Sévère Alexandre, « l’apôtre de la paix »

Denier de Sévère Alexandre.
Denier de Sévère Alexandre.

Rome, certainement, ne méritait guère un tel empereur. Un empereur amoureux de la vertu ;  un empereur adepte des préceptes chrétiens tout en demeurant païen ; un empereur qui fera tout pour ne pas entrer en guerre.
Né en Phénicie, Sévère Alexandre sera adopté par son cousin Héliogabale et nommé César avant de lui succéder à l’âge de treize ans à peine, en 222 après J.-C.. Parfaitement éduqué par sa mère et sa grand-mère au point de devenir un modèle de vertu, le nouvel empereur n’était guère "taillé" pour la fonction. Sa trop grande bonté, son désir de ne pas provoquer le malheur étaient même en contradiction profonde avec le rôle impérial. Encore plus avec celui d’un souverain confronté à la poussée barbare aux frontières de l’Empire, avec celui d’un souverain confronté aux désirs d’indépendance ou de révolte des uns et des autres.
Encadré par des hommes énergiques, les jurisconsultes Paul et Ulpien, Sévère Alexandre devait tenter une politique de stabilisation de l’empire. Pour ce faire, Paul et Ulpien avaient dans l’idée d’écarter les militaires de la politique et de rendre au sénat la direction des affaires. La réaction des militaires ne se fera guère attendre et, en 228, Ulpien fut massacré, sous les yeux de l’empereur, lors d’une émeute prétorienne. De fait, Sévère Alexandre, véritable apôtre de la paix, se sera guère en faveur auprès des militaires.
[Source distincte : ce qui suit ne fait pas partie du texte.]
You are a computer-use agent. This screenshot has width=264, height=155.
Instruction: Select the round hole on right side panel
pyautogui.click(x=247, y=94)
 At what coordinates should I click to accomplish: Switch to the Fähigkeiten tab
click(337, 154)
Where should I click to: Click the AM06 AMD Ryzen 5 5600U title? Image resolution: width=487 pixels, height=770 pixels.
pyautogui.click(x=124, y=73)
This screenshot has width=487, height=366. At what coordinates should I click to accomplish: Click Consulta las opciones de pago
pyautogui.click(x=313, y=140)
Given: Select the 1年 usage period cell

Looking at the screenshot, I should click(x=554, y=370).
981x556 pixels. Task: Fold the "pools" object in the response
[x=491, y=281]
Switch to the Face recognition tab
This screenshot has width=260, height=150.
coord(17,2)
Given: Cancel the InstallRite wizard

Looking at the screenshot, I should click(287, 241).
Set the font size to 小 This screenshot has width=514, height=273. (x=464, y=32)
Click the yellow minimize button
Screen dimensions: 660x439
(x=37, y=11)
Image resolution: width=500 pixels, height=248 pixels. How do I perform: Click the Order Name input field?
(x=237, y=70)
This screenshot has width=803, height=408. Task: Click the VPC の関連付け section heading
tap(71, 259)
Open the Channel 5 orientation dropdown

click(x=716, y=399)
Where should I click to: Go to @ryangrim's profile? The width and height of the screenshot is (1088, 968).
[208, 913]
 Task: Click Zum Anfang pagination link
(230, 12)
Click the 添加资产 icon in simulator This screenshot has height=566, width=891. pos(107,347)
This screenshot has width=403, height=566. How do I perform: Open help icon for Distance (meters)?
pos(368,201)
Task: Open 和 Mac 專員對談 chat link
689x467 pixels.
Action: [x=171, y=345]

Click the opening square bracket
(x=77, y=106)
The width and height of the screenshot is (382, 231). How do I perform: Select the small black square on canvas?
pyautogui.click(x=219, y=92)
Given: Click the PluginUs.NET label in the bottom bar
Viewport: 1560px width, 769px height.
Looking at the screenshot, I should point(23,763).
Malgré ses réticences, il se verra contraint de déclarer la guerre aux Perses -guerre qu’il gagnera- ; mais lorsque, en 234, la pression des Germains le fit accourir sur la frontière du Rhin, c’est par la négociation et en se proposant d’acheter la paix que Sévère Alexandre tenta de régler le problème. Une philosophie aux antipodes des conceptions des légionnaires qui, indignés, se révoltèrent. Sévère Alexandre et sa mère devaient périr assassinés par leurs hommes (235 après J.-C.). La dynastie des Sévères n’était plus et l’empire entrait dans une ère d’anarchie militaire qui durera une quinzaine d’années.